Can we merge all the messages together that are successively sent by the same poster? At the same time, we could check if one or the other of those posts is significantly shorter than the other (perhaps indicating that it's a BUMP or something). Not suggesting that gozfarb or someone should to do it, I could for example implement it myself too if the idea sounds good. Although this wouldn't still solve the kind of "can you post more often?" individual messages.

The Vicuna 1.1 format we can loosen a bit ourselves as well, but it does make sense at the same time that the human and ai message in alternating fashion...


I would rather just have someone get some good terms together (I am unfortunately too busy to sign up for a second data set search at the moment) and prune individual messages that IMPORTANTLY don't remove/skip important context (I can get a script together that just knocks out those, or maybe grab Yuri's from the original ShareGPT dataset threads) and then just adjust Vicuna's code to stop being so anal retentive about turn order. That's probably very valuable for this set in particular. Not a big deal for any converted instruct sets.

I'll probably have to change the dataset name, or just leave the old Vicuna compatible version and make a notice that the updated version requires changed code in the readme.

Removing some of the vicuna restrictions probably makes sense for this dataset. Working on this dataset will then become more natural as well. I will look into that at some point.


I think it should be pretty easy, in the pre-process, just actually checking the username against the roles list instead of assuming %2 It'd be an experiment in how that messed with outputs, but it would also allow for more than 2 member conversations which could be useful later on.

I'm currently uploading an epoch6 version of this. I did the finetune up to epoch8, but that might have already hit overtraining, since it was parroting too much stuff from the dataset. After some testing, epoch6 seemed like a good balance between consistent exchange of messages, creativity and things pulled from the dataset. I'm leaving the older epoch3 for now there also if comparison is needed.

I made the AliBi test for a 4k context at the same time. I can't say exactly how well it works, but I did try some very long conversations, and the bot seemed to have no trouble remembering things mentioned in the early conversations (made sure that no context swapping took place).

Epoch6 testing looks good. Definitely fewer inappropriate/ooc responses, though my testing is fairly limited so far.

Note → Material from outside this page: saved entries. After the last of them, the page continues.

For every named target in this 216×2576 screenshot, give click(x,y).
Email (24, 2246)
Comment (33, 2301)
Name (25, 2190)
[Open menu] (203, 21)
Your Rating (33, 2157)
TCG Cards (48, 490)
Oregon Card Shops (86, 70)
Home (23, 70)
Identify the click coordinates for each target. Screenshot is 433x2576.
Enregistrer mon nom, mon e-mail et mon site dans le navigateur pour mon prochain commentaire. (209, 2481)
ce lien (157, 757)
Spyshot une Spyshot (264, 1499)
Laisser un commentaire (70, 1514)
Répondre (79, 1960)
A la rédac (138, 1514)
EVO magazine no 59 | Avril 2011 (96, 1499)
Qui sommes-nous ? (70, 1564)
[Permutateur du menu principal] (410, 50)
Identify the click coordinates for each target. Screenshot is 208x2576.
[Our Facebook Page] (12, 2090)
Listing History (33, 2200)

I have only pushed over 2k context once and it immediately devolved into the telltale token spam (repeating the last few words over and over, basically) so ALiBi might be a meme or it might have been implemented improperly, I can't begin to say with any certainty since this is one of two models with it implemented. Though you said it works, so it's entirely possible the ooba sent something it shouldn't have. I definitely hope to hear other people's experiences here and anyone who figures out how to get it working assuming it does work.

EDIT: This may be an issue with the llama-cpp-python settings actually. I am not sure ooba passed the settings through to llama.cpp, I'll check later.
CONFIRMED It loaded the model with 2048 context, be aware when testing with ooba/koboldcpp.

That said, Kaiokendev is fixing up the bugs with his initial SuperBIG push and I think dearest proxy anon is going to implement a way to use it as is that I suggested this morning in the general. I've always thought clever context shifting was the more promising than massive context size for consumer hardware anyway. We'll see how it goes. I think that route is more promising because it means still being able to run 13B GPU models on 12GB VRAM with expanded effective context. Model attention spans for 13B models is still a problem, but parameter count is hard to get around for model prompt understanding anyway.

I was able to successfully push beyond 2048 context with llama.cpp by passing --ctx_size 4096
I don't think the option to force context sizes is exposed by any of the wrappers such as llama-cpp-python or koboldcpp, currently.

First, I generated 2918 tokens from a random prompt, using the 4k-epoch6 ggml model, with the generation remaining coherent past the 2048 token window:

Feeding the output back in as a prompt using the same model, it generated an additional 900 or so tokens while still remaining relatively coherent:

Just to test that I wasn't getting any kind of sneaky context shifting from llama.cpp, I fed the first 2918 output into a different 13B model I had laying around, and it immediately started outputting gibberish:

As far as I can tell, it seems like this actually works!


Awesome! Very promising. And relative coherence is about all you can expect from 13B models on their best day, so I'd call that a win.

Thanks for the extra testing. Hopefully the llama-cpp-python/ooba boys and kobold.cpp can expose the flag so these sorts of models can maybe start to see a bit of use wider scopes.

I was told that you need to implement alibi in place of ROPE in llama's inference, but I have no idea how to do it

Very nice indeed. I got similar results with llama.cpp only.

@gozfarb I agree, ultimately we can't go crazy with the context size due to the compute and dataset limits, and because of this the swapping techniques are probably going to be more robust for long RPs. Still, 2k is pretty limiting and it's nice if we have some means to increase that even if we most likely have to stay under 10k.

Regarding the dataset, there are many out of character messages typically marked with labels such as "OOC:", "OFF:" and then return to story context with "BIC:" or something like that. The kind of messages that @Squish42 also mentioned. Some regex such as this can be used to filter some of those out:

(((?i)(OOC|OCC))|(OFF)):((.*?(([ .!?](IC|DE|ON|BIC|ic|bic)[:. ])|((BiC[:]?)|on:)))|(?:[^"\\]|\\.)*(?="))

It should not be applied however if the match is the entire message. In this case manual intervention is probably needed (there are not too many of those). I might put together a small filter script for this.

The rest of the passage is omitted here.